To learn more about the Baseline and its benefits, or to contribute to advancing the maturity of the Canadian FHIR Baseline Profiles, please visit Canada Health Infoway’s FHIR Implementers Working Group here.

CA:FeX

The Canadian FHIR Exchange Specification (CA:FeX) outlines the expectations for the initial set of search parameters and resource exchange capabilities that FHIR Servers in Canada are expected to support. While some guides like US Core combine the conformance requirements for profile support with the conformance requirements for interaction support, these requirements are separated into their own specifications in Canada (CA Core and CA:FeX respectively).

While it is expected that many servers will support both CA Core and CA:FeX, this separation is pursued at this stage to allow implementers more granularity in their testing activities and conformance claims (e.g., CapabilityStatement.instantiates populated with the distinct guides they support). This separation also allows both specifications to easily differentiate between content maturity (since CA:FeX was published first and has had more exposure through public review and testing events).

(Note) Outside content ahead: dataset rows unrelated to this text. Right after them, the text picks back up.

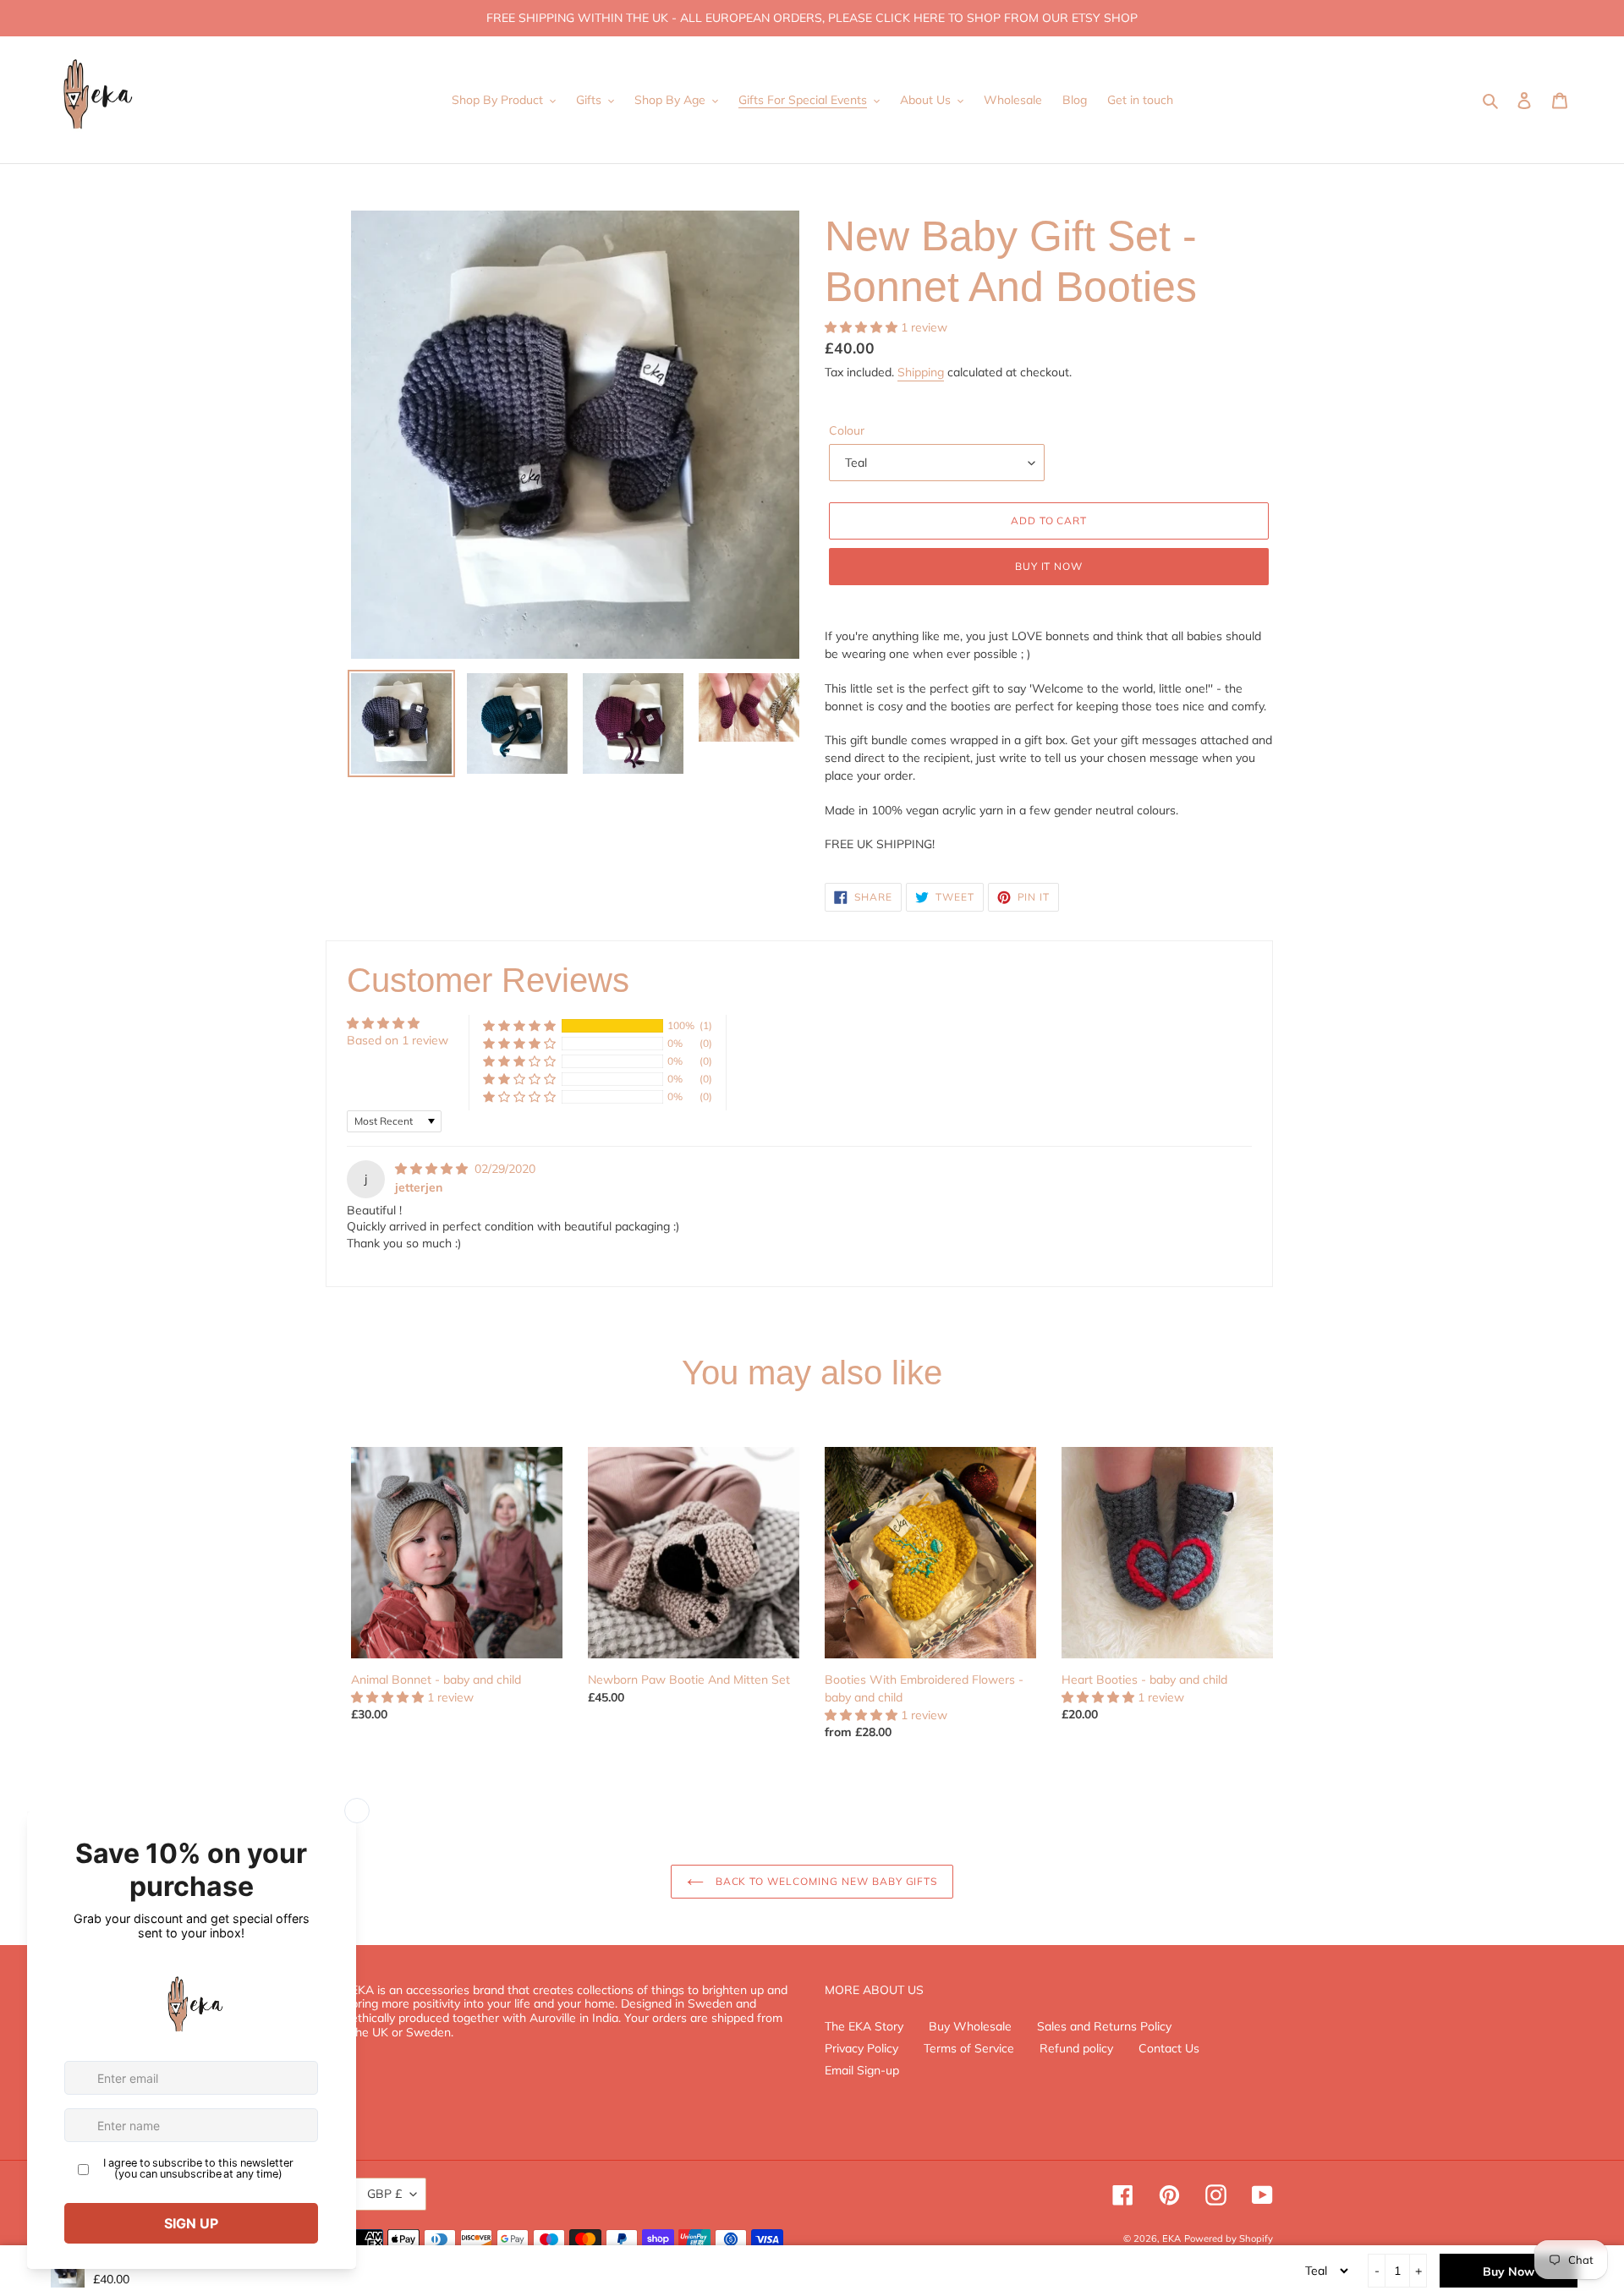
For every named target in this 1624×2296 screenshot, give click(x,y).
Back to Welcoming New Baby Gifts (825, 1881)
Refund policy (1076, 2048)
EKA (1171, 2238)
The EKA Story (864, 2026)
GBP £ (384, 2193)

Domain-Specific Data Exchange Specifications

Domain-Specific Data Exchange Profiles are intended to identify constraints that are applicable and expected under certain contexts (e.g., Patient Summary).

All Domain-Specific Data Exchange FHIR Profiles (see General Principles & Design) are expected to leverage and impose the constraints of the Common Data Exchange Profiles.

For example, if the pCHDCF Data Set for Patient Summary further expected that the CACDI Birth Date concept always be present in the context of a Patient Summary, then the Domain-Specific Data Exchange FHIR Profile (e.g., Patient PS-CA) would also add a cardinality constraint (e.g., minimum cardinality of 1) and an expectation that FHIR Servers also demonstrate they always include Patient.birthDate when a value is known and allowed to be shared (e.g., isn't masked for privacy reasons).

Domain-Specific Data Exchange profiles are expected to be housed in their respective guides (e.g., Pan-Canadian Patient Summary (PS-CA) IGuide). Due to the efforts of the pCHDCF and CA Core+ initiatives starting after some pan-Canadian data exchange initiatives (e.g., PS-CA, eReferral & eConsult) were already underway, the content in the respective pCHDCF Data Sets will be heavily informed by the requirements defined through the work to date. Any potential refinements from the pCHDCF data sets will be socialized and refined through the heavy collaboration between the teams facilitating the pCHDCF and pan-Canadian data exchange initiatives.

The comparison between the early subset of Common Data Exchange Profiles and the Domain-Specific Data Exchange Profiles is already occurring informally. However, once the CACDI and Data Sets have stabilized and undergone a formal release (e.g., 1.0.0), the imposeProfile extension is expected to be applied within the Domain-Specific Data Exchange profiles in order for them to inherit and enforce the foundational expectations from the profiles in this guide.